Üzerinde ayar ve ağırlığının garantisi anlamında
damga bulunan ilk paranın ne zaman ve kim tarafından
çıkarıldığı kesin olarak bilinmemektedir. Bundan
XIX
asır önce yaşayan Lexicographe Pollux ilk resmi
parayı basanın Argos kralı Pheidon mu yoksa Lidya
kralı Gyges mi olduğu hususunda kesin bir karara
varamadığını kaydetmektedir. Son araştırmalar ilk
paranın M.Ö.
VII.
yüzyılda Lidyalılar tarafından Anadolu'da
basıldığını ve bu paranın 3/4 oranında altın, 1/4
oranında da gümüş ihtiva eden elektirumdan imal
edildiğini ortaya koymaktadır. M.Ö.
IV.
ve
III.
yüzyıllarda Yunanlılar tarafından estetik değeri
oldukça yüksek altın paralar basılmıştır.
Madeni paralar insanlık
tarihinin yaklaşık 3000 yıllık evresini tüm
açıklığıyla gözler önüne seren nadir vesikalardır.
Yüzyıllar boyunca toprak altında kalmalarına rağmen
pek az deforme olan madeni paralar, eski
medeniyetlerin ve kavimlerin
yaşam
biçimlerini, kültür düzeylerini ve tarihlerini tüm
çıplaklığı ile ortaya koymaktadırlar. Madeni
paralar, binlerce yıllık insanlık tarihine tarafsız
şekilde ışık tutan kaybolmaz belgelerdir. Toprak
altından çıkartılan eski paralar sayesinde Neron,
Sezar, Kleopatra ve Napolyon gibi tarihe mal olmuş
binlerce şahsiyetin portreleri, halk kitlelerinin
inançları, sanatkârların yetenekleri, kişilerin ve
toplumların psikolojisi incelenebilmektedir.
:::
* _Yazılı Görevler_
a – Madeni paraların tarihini anlatan okuma metnine göre Pollux, ilk resmi parayı basan kişi konusunda hangi iki kral arasında kesin bir karara varamamıştır?
b – Madeni paraların tarihini anlatan okuma metnini kaldığı yerden sürdürün.
Sonraki satırlar okuma metninden ayrı, başka bir kaynaktan gelmektedir.

* _Mevcut Veriler_
:::
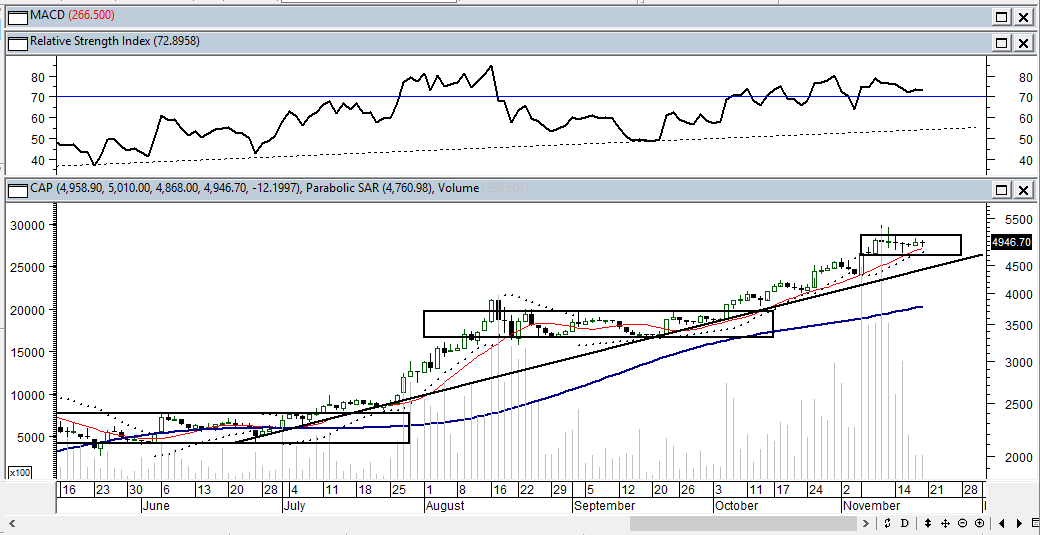Click the CAP price pane icon
The height and width of the screenshot is (535, 1040).
tap(17, 189)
:::
* _Çözümlü Sorular_
a – Argos kralı Pheidon ile Lidya kralı Gyges arasında karar verememiştir.

b –
Antik değeri
olan bazı paraların üzerinde balık, at, kuş, geyik,
ejderha, yılan, çiçek ve başak gibi figürlere
rastlanırken, bazı paraların üzerinde günümüzde
varlığı dahi bilinmeyen hayvan ve bitki resimleri
göze çarpabilmektedir. Mitolojik olayların, savaş
kahramanlarının ya da düşüncenin madde üzerine
işlendiği altın, gümüş ve bakır paralara hemen her
toplumda rastlamak mümkündür. Şimdiye kadar yapılan
incelemelerde tespit edildiği kadarıyla en eski
paralar Anadolu'da ve bilhassa Milet, Phocee ve Efes
gibi birbirine çok yakın şehirlerde basılmış ve
genelde elektirumdan imal edilmiştir. Bunlarda resim
ya yoktur yada çok acemice basılmıştır. Zaman
geçtikçe sosyal, siyasi, iktisadi ve mitolojik
olayların etkisi altında kalınarak hayvan ve hayvan
başları da para üstüne basılmaya başlanmış,
sihirbazlıklar, doğaüstü güçler ve koyu dinsel
inançların egemen olduğu devirlerde tabiatüstü
olaylara ve bu arada yırtıcı ve ehil hayvanlara da
yer verilmiş, başaklar ve üzüm salkımları bereket
sembolü olarak kullanılmıştır. Eski paraların
birçoğunda şehirleri temsil eden kaleler, evler ve
kapılar yer almaktadır. Güreşlerin, yarışların,
avların büyük bir titizlik ile resmedildiği bazı
madeni paralara bakarak geçmiş toplumların kitle
psikolojisi incelenmektedir. Örneğin, özellikle
Yunan ve Roma paralarında gerek giyimleri, gerekse
saç süslemeleri bakımından kadınlara büyük önem
verilmektedir.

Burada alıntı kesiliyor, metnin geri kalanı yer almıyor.